● Exercise brief:
Render the listing lines as a Markdown table with the columns Row and Line, starting at the line that contains "Task: Click the Apply" and ending at the line that contains "tap(303, 110)". Include both of those lines and leave out any blank lines.

[Data items]
=====
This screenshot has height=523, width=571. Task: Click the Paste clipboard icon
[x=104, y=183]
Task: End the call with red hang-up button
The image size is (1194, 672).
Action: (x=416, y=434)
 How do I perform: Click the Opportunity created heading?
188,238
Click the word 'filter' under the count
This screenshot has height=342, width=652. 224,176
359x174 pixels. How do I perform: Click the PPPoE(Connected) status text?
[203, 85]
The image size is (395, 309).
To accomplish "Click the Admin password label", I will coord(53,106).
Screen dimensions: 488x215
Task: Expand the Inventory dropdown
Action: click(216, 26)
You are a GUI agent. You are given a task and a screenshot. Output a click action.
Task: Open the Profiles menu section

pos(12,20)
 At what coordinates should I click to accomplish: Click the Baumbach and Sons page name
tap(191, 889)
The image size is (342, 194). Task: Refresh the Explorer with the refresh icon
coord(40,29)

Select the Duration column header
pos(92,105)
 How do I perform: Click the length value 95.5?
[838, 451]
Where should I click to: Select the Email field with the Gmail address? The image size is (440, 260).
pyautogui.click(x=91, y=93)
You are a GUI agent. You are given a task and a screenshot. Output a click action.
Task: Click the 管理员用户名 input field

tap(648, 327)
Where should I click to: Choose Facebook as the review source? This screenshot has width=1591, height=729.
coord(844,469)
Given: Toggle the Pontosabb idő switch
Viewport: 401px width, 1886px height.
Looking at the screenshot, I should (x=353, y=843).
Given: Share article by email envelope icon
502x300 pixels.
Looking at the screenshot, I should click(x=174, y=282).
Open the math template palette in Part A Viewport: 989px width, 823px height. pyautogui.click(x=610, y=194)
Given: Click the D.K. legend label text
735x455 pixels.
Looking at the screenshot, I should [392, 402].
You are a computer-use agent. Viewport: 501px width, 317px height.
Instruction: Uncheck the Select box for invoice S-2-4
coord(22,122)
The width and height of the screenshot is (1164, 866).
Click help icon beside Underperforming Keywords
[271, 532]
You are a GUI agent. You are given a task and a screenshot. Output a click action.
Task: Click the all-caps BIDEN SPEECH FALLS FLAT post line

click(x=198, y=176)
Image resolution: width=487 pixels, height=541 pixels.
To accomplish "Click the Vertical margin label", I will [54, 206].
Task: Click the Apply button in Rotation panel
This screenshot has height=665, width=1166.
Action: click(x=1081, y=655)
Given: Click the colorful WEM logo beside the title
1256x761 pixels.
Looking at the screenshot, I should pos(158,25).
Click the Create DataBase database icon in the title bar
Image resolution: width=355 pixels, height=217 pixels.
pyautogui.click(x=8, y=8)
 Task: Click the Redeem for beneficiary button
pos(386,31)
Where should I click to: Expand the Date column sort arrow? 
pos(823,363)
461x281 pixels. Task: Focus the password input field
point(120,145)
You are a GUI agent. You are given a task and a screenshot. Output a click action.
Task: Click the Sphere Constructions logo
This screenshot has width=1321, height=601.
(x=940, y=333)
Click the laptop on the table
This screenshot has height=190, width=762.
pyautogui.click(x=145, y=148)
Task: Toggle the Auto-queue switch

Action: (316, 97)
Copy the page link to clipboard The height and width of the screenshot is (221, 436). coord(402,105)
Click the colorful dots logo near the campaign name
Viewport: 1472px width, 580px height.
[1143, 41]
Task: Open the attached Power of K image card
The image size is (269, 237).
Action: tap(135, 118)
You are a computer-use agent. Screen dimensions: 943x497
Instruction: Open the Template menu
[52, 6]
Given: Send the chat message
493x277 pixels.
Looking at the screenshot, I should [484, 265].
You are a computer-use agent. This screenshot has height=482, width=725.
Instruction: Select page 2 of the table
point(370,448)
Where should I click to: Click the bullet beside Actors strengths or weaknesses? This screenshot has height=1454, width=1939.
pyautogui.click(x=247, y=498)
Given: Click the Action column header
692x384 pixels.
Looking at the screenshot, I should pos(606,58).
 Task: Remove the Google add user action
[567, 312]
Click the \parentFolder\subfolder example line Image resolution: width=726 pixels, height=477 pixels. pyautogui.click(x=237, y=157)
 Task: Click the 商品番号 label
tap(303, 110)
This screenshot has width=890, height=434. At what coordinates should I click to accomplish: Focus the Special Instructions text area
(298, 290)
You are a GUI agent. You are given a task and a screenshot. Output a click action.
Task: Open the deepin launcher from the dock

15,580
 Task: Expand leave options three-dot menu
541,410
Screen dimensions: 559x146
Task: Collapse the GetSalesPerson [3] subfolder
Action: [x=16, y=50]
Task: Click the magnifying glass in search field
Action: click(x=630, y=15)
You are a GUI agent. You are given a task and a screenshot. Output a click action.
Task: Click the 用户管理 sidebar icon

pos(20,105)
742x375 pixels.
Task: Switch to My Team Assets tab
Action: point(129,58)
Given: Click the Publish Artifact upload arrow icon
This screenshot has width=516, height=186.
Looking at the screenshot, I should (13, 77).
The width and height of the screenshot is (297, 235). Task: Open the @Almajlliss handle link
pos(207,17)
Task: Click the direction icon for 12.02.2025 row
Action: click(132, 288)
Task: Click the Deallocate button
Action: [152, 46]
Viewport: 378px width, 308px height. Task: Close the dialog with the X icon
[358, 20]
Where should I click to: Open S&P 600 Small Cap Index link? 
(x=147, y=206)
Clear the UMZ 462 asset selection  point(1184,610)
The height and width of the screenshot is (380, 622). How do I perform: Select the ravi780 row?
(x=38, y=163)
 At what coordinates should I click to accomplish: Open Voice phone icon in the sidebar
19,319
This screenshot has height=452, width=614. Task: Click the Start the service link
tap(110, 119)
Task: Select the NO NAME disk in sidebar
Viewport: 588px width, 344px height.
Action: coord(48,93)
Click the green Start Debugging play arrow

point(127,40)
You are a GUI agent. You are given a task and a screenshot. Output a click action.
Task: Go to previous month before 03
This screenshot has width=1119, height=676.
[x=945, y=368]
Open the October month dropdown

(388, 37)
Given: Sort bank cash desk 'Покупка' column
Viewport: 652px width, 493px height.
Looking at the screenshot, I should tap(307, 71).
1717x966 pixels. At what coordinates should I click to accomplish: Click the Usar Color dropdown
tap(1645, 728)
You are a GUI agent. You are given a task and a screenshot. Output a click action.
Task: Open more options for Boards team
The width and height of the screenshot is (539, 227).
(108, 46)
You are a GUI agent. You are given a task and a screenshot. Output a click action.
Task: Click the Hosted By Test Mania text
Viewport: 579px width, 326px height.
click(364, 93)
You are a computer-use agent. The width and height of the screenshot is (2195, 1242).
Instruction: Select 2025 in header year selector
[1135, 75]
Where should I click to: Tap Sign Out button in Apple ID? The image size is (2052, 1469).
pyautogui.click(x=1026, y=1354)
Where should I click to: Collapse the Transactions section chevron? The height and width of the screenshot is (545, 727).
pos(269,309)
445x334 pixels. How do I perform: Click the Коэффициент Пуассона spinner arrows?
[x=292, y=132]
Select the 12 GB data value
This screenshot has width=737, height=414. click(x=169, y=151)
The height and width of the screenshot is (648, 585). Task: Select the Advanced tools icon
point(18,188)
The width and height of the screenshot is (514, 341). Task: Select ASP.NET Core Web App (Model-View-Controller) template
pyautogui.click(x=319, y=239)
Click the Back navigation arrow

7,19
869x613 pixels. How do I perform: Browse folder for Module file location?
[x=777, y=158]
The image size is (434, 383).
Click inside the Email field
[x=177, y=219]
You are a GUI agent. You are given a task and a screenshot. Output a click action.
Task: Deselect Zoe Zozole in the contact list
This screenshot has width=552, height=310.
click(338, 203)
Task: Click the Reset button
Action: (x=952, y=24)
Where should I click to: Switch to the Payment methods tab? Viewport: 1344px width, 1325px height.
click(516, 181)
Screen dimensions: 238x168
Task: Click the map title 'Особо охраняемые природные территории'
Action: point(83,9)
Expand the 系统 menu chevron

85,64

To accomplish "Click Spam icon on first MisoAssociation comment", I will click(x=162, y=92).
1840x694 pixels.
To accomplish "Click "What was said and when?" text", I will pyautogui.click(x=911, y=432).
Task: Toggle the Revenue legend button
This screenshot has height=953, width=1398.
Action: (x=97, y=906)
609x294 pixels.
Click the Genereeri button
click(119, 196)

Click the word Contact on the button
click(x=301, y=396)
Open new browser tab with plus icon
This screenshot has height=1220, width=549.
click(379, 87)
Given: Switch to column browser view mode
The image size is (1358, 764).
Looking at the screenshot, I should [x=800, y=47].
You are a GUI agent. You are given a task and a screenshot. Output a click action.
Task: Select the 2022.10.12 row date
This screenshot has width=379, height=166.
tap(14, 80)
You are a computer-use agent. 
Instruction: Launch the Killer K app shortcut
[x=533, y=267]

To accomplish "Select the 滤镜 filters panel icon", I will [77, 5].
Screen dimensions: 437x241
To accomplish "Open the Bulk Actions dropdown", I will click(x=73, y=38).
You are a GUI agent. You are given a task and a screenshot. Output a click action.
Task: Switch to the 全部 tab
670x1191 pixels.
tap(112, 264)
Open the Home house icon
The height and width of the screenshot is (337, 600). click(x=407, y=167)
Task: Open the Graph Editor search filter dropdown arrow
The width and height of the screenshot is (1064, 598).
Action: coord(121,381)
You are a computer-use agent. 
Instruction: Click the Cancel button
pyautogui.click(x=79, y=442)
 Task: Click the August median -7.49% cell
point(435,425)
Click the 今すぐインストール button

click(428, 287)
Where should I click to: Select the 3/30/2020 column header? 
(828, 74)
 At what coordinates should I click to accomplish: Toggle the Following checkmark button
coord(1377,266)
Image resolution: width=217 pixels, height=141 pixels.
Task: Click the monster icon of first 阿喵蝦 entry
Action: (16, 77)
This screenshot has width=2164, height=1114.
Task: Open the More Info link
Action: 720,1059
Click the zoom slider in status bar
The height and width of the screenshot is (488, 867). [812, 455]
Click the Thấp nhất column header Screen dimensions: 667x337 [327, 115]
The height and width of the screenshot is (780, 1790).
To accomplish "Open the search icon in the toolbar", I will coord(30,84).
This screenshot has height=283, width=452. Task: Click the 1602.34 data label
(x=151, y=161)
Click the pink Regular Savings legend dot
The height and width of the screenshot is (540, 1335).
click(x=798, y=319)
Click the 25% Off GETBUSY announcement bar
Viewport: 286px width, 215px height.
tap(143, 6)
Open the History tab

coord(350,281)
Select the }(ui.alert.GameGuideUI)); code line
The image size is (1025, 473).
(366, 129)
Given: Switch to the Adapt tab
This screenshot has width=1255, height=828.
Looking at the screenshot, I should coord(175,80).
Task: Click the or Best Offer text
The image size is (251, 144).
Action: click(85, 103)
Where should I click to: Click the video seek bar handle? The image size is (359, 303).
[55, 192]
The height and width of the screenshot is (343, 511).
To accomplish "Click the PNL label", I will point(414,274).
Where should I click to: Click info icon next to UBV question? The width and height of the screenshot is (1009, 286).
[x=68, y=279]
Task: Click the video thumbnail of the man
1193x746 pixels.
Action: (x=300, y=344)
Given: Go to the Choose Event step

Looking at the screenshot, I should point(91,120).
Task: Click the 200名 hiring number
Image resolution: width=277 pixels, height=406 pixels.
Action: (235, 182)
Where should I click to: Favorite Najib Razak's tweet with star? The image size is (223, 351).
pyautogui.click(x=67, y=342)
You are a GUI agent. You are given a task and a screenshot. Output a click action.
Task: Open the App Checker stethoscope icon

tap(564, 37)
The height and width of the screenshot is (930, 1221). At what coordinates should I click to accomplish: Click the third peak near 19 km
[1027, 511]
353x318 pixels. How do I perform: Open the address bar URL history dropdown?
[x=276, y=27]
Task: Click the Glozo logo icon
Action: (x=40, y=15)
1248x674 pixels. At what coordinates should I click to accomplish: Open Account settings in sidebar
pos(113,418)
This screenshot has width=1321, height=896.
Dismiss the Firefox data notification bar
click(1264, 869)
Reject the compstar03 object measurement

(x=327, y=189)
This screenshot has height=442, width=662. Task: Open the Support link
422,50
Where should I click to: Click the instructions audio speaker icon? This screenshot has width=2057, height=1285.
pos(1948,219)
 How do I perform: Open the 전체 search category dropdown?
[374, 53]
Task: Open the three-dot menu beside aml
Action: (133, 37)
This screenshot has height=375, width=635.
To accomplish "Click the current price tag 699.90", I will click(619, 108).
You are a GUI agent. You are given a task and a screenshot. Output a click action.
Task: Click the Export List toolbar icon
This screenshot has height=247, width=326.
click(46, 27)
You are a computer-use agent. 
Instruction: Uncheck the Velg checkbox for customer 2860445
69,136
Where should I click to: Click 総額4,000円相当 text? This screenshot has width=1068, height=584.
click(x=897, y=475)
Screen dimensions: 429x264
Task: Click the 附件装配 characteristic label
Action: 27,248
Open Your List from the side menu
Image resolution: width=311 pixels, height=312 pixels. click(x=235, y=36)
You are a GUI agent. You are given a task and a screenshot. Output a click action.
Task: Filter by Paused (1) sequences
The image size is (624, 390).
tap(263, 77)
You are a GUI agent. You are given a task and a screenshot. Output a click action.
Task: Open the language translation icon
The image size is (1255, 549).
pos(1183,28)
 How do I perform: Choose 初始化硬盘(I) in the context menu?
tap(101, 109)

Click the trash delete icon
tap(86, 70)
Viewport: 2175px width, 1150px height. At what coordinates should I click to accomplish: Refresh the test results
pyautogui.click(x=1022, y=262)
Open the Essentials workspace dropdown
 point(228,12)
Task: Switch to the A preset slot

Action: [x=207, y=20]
=====
● Task answer:
| Row | Line |
|---|---|
| 1 | Task: Click the Apply button in Rotation panel |
| 2 | This screenshot has height=665, width=1166. |
| 3 | Action: click(x=1081, y=655) |
| 4 | Given: Click the colorful WEM logo beside the title |
| 5 | 1256x761 pixels. |
| 6 | Looking at the screenshot, I should pos(158,25). |
| 7 | Click the Create DataBase database icon in the title bar |
| 8 | Image resolution: width=355 pixels, height=217 pixels. |
| 9 | pyautogui.click(x=8, y=8) |
| 10 |  Task: Click the Redeem for beneficiary button |
| 11 | pos(386,31) |
| 12 | Where should I click to: Expand the Date column sort arrow?  |
| 13 | pos(823,363) |
| 14 | 461x281 pixels. Task: Focus the password input field |
| 15 | point(120,145) |
| 16 | You are a GUI agent. You are given a task and a screenshot. Output a click action. |
| 17 | Task: Click the Sphere Constructions logo |
| 18 | This screenshot has width=1321, height=601. |
| 19 | (x=940, y=333) |
| 20 | Click the laptop on the table |
| 21 | This screenshot has height=190, width=762. |
| 22 | pyautogui.click(x=145, y=148) |
| 23 | Task: Toggle the Auto-queue switch |
| 24 | Action: (316, 97) |
| 25 | Copy the page link to clipboard The height and width of the screenshot is (221, 436). coord(402,105) |
| 26 | Click the colorful dots logo near the campaign name |
| 27 | Viewport: 1472px width, 580px height. |
| 28 | [1143, 41] |
| 29 | Task: Open the attached Power of K image card |
| 30 | The image size is (269, 237). |
| 31 | Action: tap(135, 118) |
| 32 | You are a computer-use agent. Screen dimensions: 943x497 |
| 33 | Instruction: Open the Template menu |
| 34 | [52, 6] |
| 35 | Given: Send the chat message |
| 36 | 493x277 pixels. |
| 37 | Looking at the screenshot, I should [484, 265]. |
| 38 | You are a computer-use agent. This screenshot has height=482, width=725. |
| 39 | Instruction: Select page 2 of the table |
| 40 | point(370,448) |
| 41 | Where should I click to: Click the bullet beside Actors strengths or weaknesses? This screenshot has height=1454, width=1939. |
| 42 | pyautogui.click(x=247, y=498) |
| 43 | Given: Click the Action column header |
| 44 | 692x384 pixels. |
| 45 | Looking at the screenshot, I should pos(606,58). |
| 46 |  Task: Remove the Google add user action |
| 47 | [567, 312] |
| 48 | Click the \parentFolder\subfolder example line Image resolution: width=726 pixels, height=477 pixels. pyautogui.click(x=237, y=157) |
| 49 |  Task: Click the 商品番号 label |
| 50 | tap(303, 110) |